Capirsi è importante e non occorre parlare la stessa lingua. Se si condividono pensieri, sentimenti e obiettivi ci si intende comunque o, prima o poi, il modo lo si trova. È quando non ci si capisce più – tra persone come con sé stessi – che ha origine il caos e ciò che un attimo prima pareva il perfetto equilibrio su cui fondare un cammino, diviene improvvisamente vuoto, buio, inaffidabile. Siamo in Italia, siamo in Europa, siamo nel mondo e disponiamo di tutti i mezzi possibili per capirci e comunicare benissimo, da un versante all’altro, a qualsiasi ora del giorno, ventiquattr’ore su ventiquattro. Eppure sembra proprio il caos a farla da padrona, un disordine improduttivo dovuto ad una persistente mancanza di comunicazione di base. Come se l’essere umano avesse già da tempo ceduto il passo alle macchine, nell’illusione che provvedano oramai da sole anche a questo. I cellulari non sono diventati solo un prolungamento del nostro corpo, si stanno trasformando purtroppo in depositari passivi di pensieri e di parole del nostro essere homo sapiens.
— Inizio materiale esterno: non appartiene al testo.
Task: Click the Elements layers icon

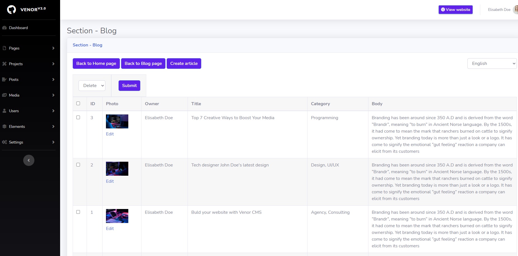Action: (x=4, y=126)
Colpa nostra ovviamente che lo consentiamo. Ma possibile che non ci si intenda su questo punto? Che non si trovi una soluzione? Davvero vogliamo lasciare posto a “quel mondo che non vorremmo mai esistesse” dei film futuristici moderni? Le macchine sono e devono restare uno strumento a noi utile per la comunicazione, non devono generarla. Devono poter accelerare la nostra volontà di interagire, non sostituire il nostro coraggio di interfacciarsi con gli altri. Devono proiettare il nostro volto, non nasconderlo dietro la nostra voce. Capirsi resta l’unica vera chance che abbia l’essere umano per salvarsi e per farlo ha un solo arcaico modo: incontrarsi.
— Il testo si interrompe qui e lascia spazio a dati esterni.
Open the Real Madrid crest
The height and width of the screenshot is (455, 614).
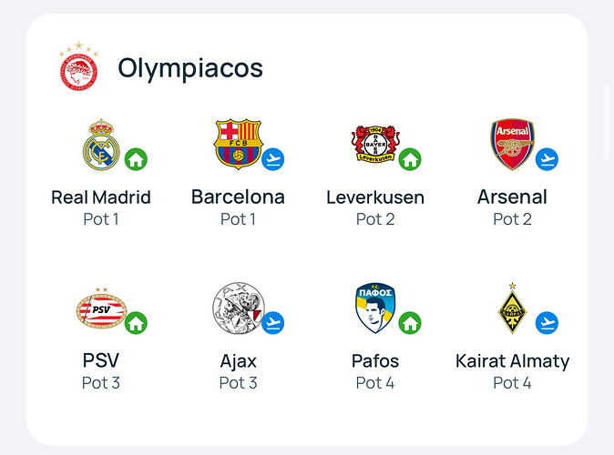(101, 145)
Dobbiamo tornare a stringerci la mano e connettere i sensi per comunicare veramente. Per questo Tesori d’Italia investe tempo, risorse, energie per girare l’Italia e incontrare tutti. Per questo continuiamo a muoverci, a spostarci, a scrivere articoli dalle sale d’attesa degli aeroporti, a stendere piani editoriali e operativi tra un autobus e un treno. Per questo torniamo più volte nello stesso territorio a riproporre il nostro messaggio, la nostra mission. Per questo ci impegniamo ogni giorno nella costruzione di una Community che nonostante le incomprensioni, le avversità, l’instabilità di un Paese che purtroppo non aiuta chi vuole aiutarlo, sia disposta a partecipare alle nostre dinamiche e metterci la faccia, non un’immagine di WhatsApp.
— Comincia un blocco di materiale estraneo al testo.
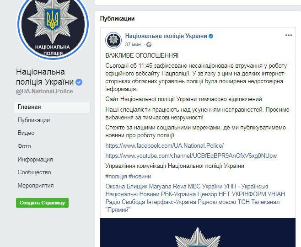Select Фото in the sidebar menu
The width and height of the screenshot is (301, 247).
[24, 146]
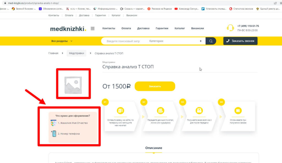Click the magnifier search button
This screenshot has height=163, width=282.
[x=211, y=41]
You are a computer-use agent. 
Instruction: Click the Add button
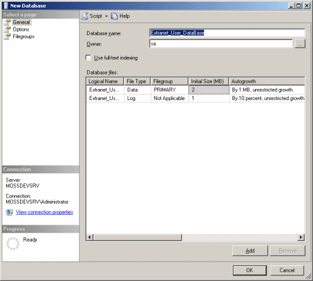pos(250,251)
Dire che i Tesori siamo noi è affermare che l’Italia, l’Europa, il mondo siamo noi. Significa ricordarsi al mattino che abbiamo sulle spalle una responsabilità storica ancora più importante del debito pubblico: lavorare instancabilmente per capirci, capirci per lavorare insieme e fare della comunicazione il nostro cavallo di battaglia, non il generatore universale del caos. Dobbiamo assolutamente tornare ad incontrarci, a conoscerci, a litigare guardandoci negli occhi, brandendo promesse e contratti firmati a penna e non con la firma digitale. Dobbiamo tornare ad amarci e rispettarci come in “quel mondo che vorremmo tornasse ad esistere” dei film del passato. Siamo ancora noi ad accendere il cellulare, siamo noi ad accendere il pc e il televisore. Il pulsante lo gestiamo ancora noi, pur nel nostro annaspare in un mare di onde magnetiche e, badate, non occorre spegnere nulla in senso di protesta né gridare la propria rabbia dal balcone: basterà condividere un po’ più di tempo e spazio con noi stessi e con gli altri per accorgersi di quanto l’essere umano sia ancora vivo, attivo, propositivo e soprattutto di come, poggiati su un comodino o su di una bella parete attrezzata, tutti quegli strumenti accentratori non siano altro che eleganti e innocui suppellettili d’arredo…

Tesori d’Italia inaugura con questo spirito il programma di attività 2019-2020 e si prepara ad un altro intenso anno di incontri, di confronti, di rapporti umani e professionali attraverso cui scoprire e raccontare al mondo gli infiniti volti dell’Italia e le storie cavalleresche degli italiani.